I Believe My First Favorite Game of 2026.
After playing in excess of 200 new releases this year, I'm formally wrapping things up on 2025. My best-of compilation is published, and I am at peace with the ultimate rankings, despite being aware a host of excellent games may have dropped through the cracks. Currently, my only plan is to other than unwind, disconnect briefly, and maybe enjoy a nice walk in the— ah crap, stumbled upon a amazing experience. And just like that, goodbye to my plans!
An Early Front-Runner Appears
During my casual gaming time, usually reserved for a handful of quirky titles, I've discovered potentially my earliest beloved game of 2026. Sol Cesto is a distinctive procedural dungeon crawler for Windows PC that reimagines a classic dungeon crawler into a probability-fueled game of significant risk danger and payoff. Take this as a hipster's insider tip: If you enjoy in knowing about a game before it's popular, test out Sol Cesto so you can punch a hole in your indie credit card.
A Calculated Genre Subversion
Sol Cesto is a tactical roguelike that's a departure from all I've ever played. The concept is that you need to explore a dungeon, descending floor after floor on a quest for the sun, which has vanished from this mythical realm. When you play, this creates some standard crawl progression. Choose an adventurer possessing unique attributes and skills, fight through each level of monsters, collect some permanent upgrades (represented as teeth), and vanquish a few biome bosses. Straightforward, right!
The Unique Central System
The way you effectively complete a dungeon room, is unique. Every time you start another stage, you're shown a four-by-four matrix of boxes. Each square features a monster, a loot box, a trap, or a healing strawberry. To proceed, you choose on one of the four rows, but the exact space you land in is up to chance.
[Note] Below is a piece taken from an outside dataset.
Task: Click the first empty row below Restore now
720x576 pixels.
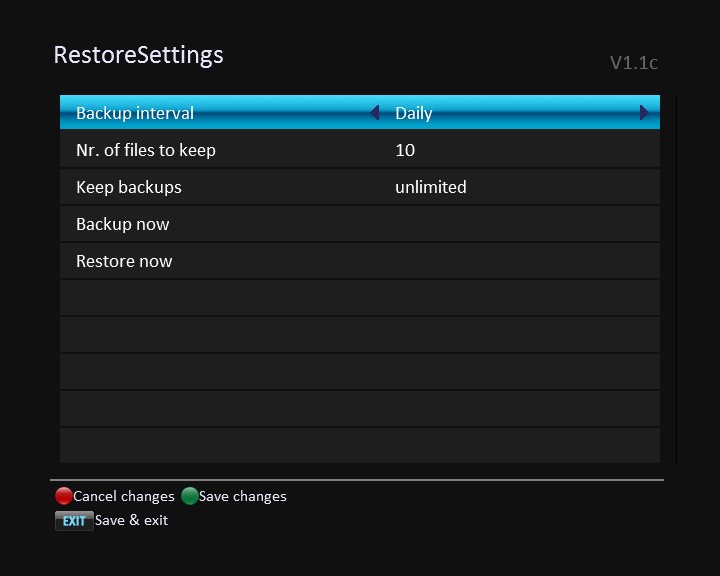Action: point(360,298)
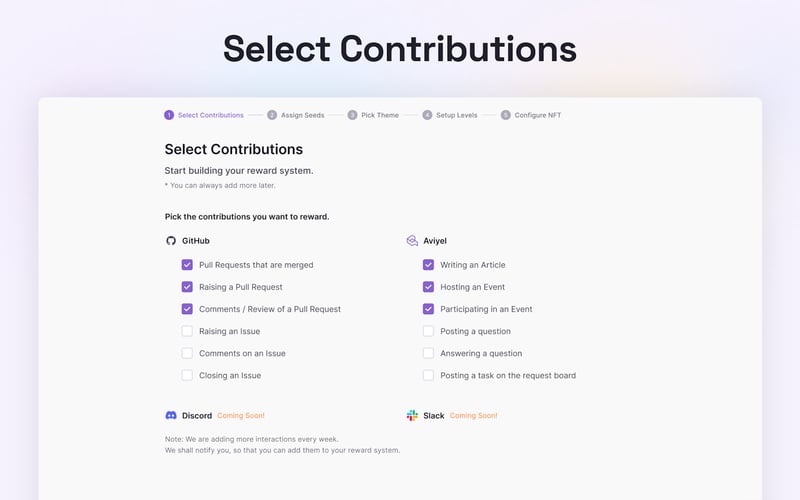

You may face a row with multiple foes, a strawberry, and a reward box in it. You start with a one-in-four probability of hitting a particular space in a row.
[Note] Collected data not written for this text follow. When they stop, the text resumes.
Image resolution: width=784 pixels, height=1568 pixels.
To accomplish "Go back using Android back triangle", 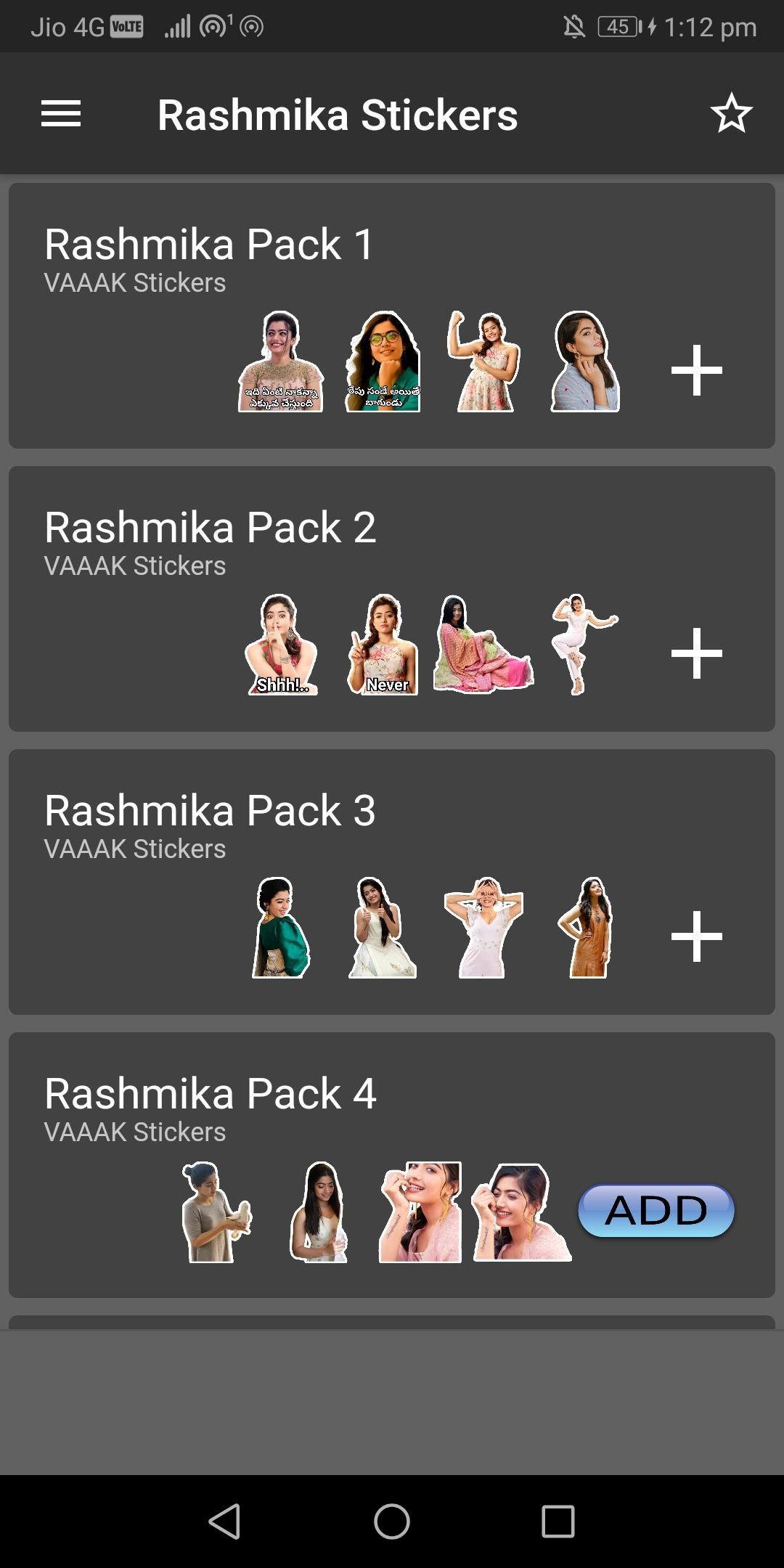I will coord(225,1521).
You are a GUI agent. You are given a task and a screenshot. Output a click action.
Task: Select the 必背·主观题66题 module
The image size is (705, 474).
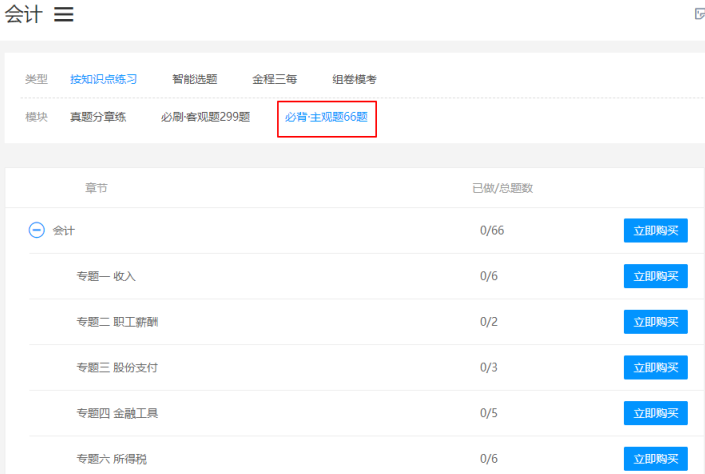(x=326, y=117)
Subsequently, your odds shift. So do you go for it, or do you click on a alternative option first and attempt some less risky choices early? This is the push-your-luck gameplay on display in Sol Cesto, and it's absorbing after you develop its rhythm.
Manipulating Probability
The procedural hook is that your odds can be manipulated over the course of a session by picking up teeth that alter which objects you're more attracted to. As an instance, you might get a perk that will reduce the probability of hitting a trap, but will similarly reduce the odds of finding a treasure chest too.
- Developing a strategy is about influencing the statistics as best you can to have a better shot at selecting the optimal square.
- In one run, I put all my stat upgrades toward physical attack/defense and chose every teeth possible that would improve my probability of attracting me toward monsters with that damage type.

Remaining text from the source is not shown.